Not directly through Medicare — Medicare pays the hospice agency, which hires independent employees. But a family member can be paid separately to provide non-medical personal care alongside hospice through California’s In-Home Supportive Services (IHSS) program. The hospice aide visits 2–5 times a week, and IHSS funds family caregiver hours the rest of the time.

How long do hospice patients usually have left?

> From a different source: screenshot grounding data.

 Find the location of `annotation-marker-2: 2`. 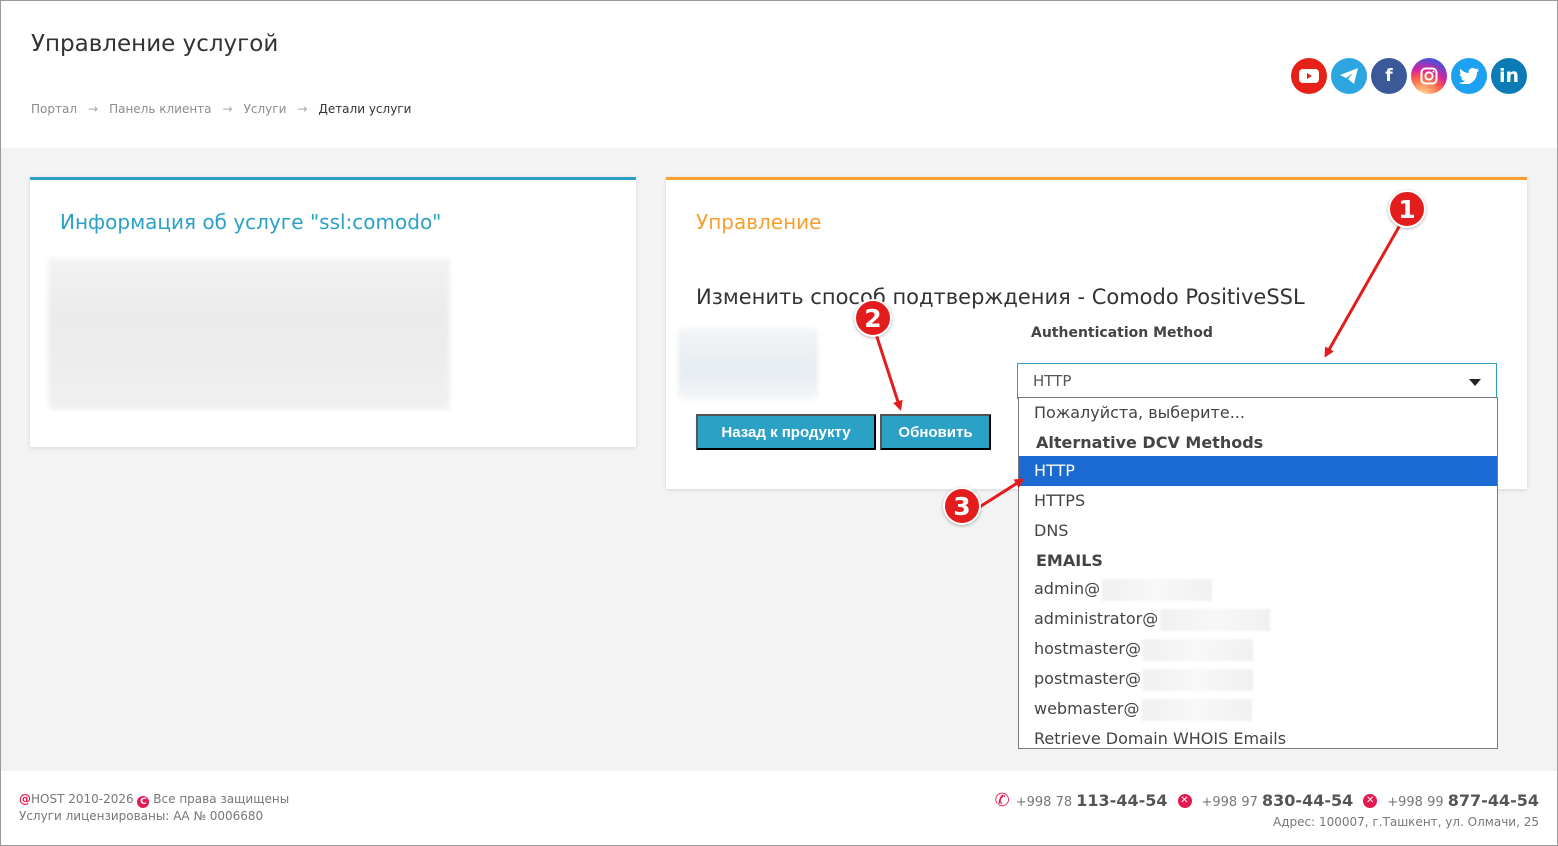

annotation-marker-2: 2 is located at coordinates (873, 318).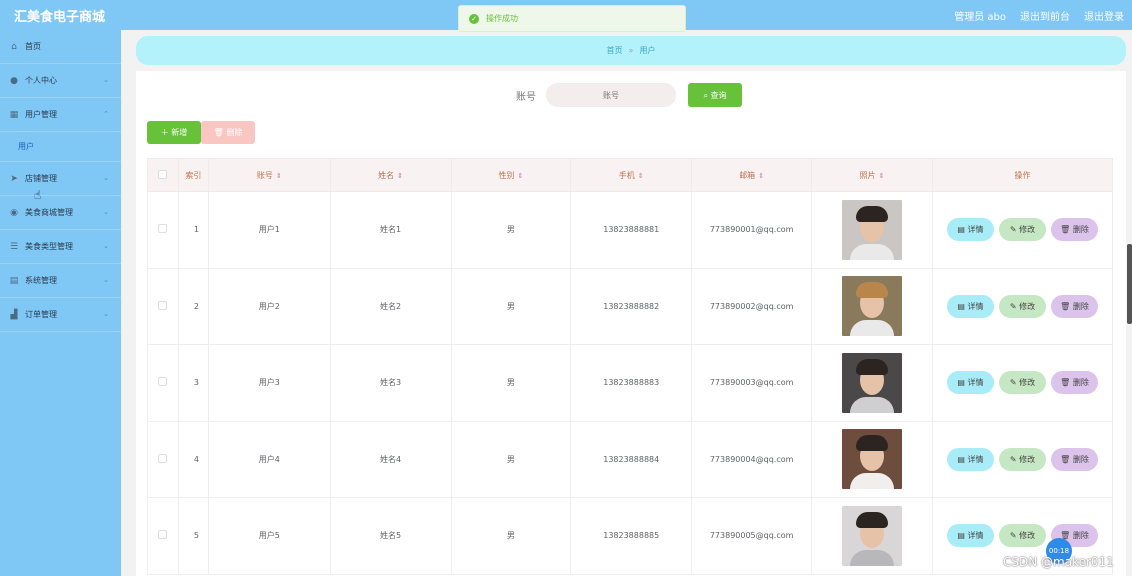 Image resolution: width=1132 pixels, height=576 pixels. I want to click on cell-index: 4, so click(193, 459).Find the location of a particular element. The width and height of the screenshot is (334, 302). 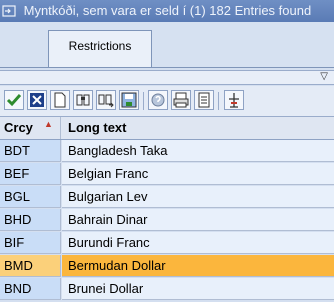

cell-long-text: Bulgarian Lev is located at coordinates (198, 197). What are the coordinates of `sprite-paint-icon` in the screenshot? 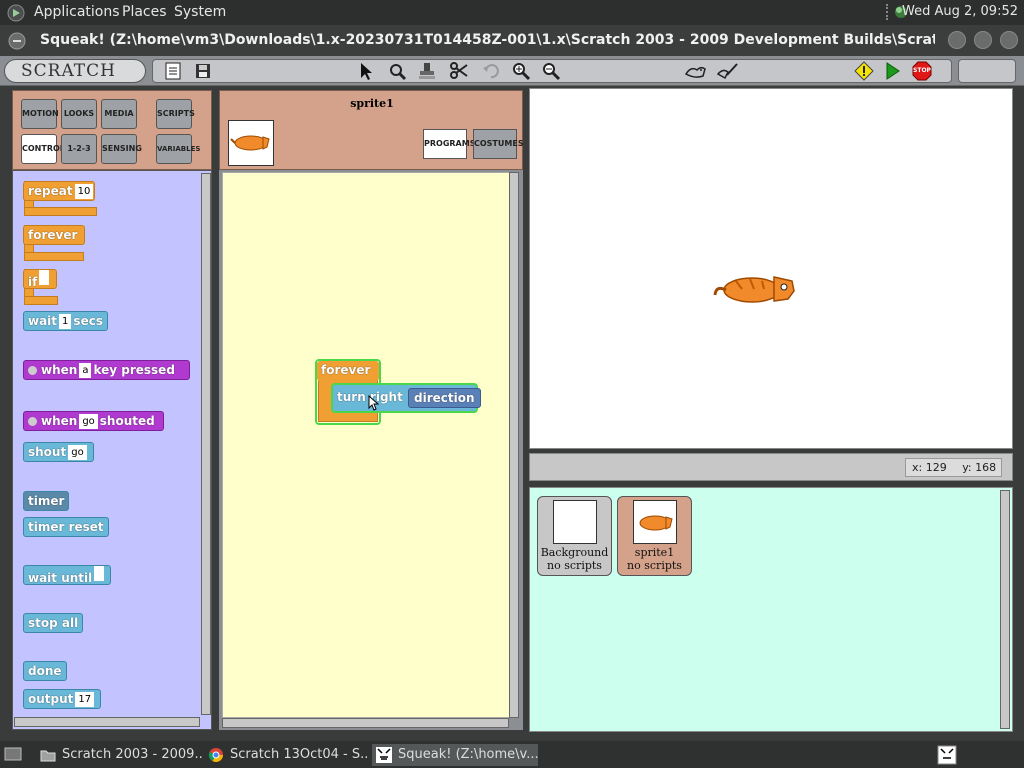 It's located at (696, 71).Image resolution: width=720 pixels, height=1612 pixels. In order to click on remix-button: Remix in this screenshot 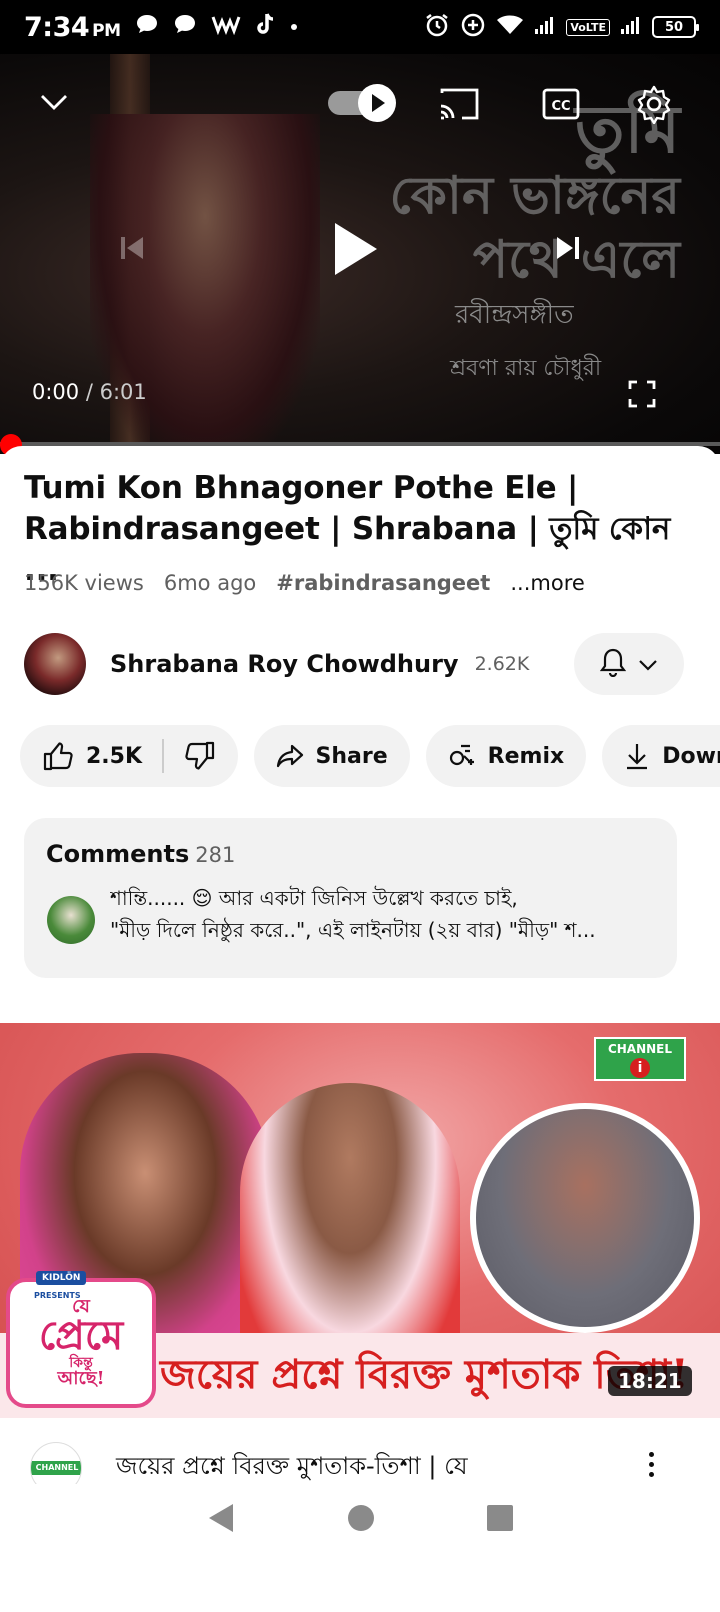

In California, median length of stay on hospice is around 17–20 days; mean is ~90 days. Some patients stabilize and remain on service for many months — Medicare allows hospice to continue as long as the physician re-certifies a six-month prognosis. You will see a mix of patients in their final week and patients you visit for half a year.

Do I need my own car?

Yes, for nearly every California hospice aide job outside of dense urban transit corridors. You are driving to 5–8 patient homes per day. Mileage is reimbursed (usually at the IRS rate, currently 67¢/mile). A few San Francisco and downtown L.A. agencies allow transit-based aides on selected territories.

What happens when a patient dies on my shift?

You call the on-call RN. The RN comes to pronounce, contacts the physician and mortuary, and supports the family. You perform post-mortem care: wash the body, remove medical devices, position, and dress before the mortuary arrives. California hospices pay your full scheduled visit even if the patient dies in the first 15 minutes.

Is the California fraud crackdown a problem for new hires?

CDPH cracked down on fraudulent hospice agencies in L.A. County 2021–2024 and imposed a moratorium on new hospice licenses. The crackdown targeted shell agencies, not aides. For new hires it is a positive: the surviving agencies have stronger compliance programs, better training, and more stable pay. Just verify any agency you interview with is Medicare-certified (search the CMS Care Compare site) before accepting an offer.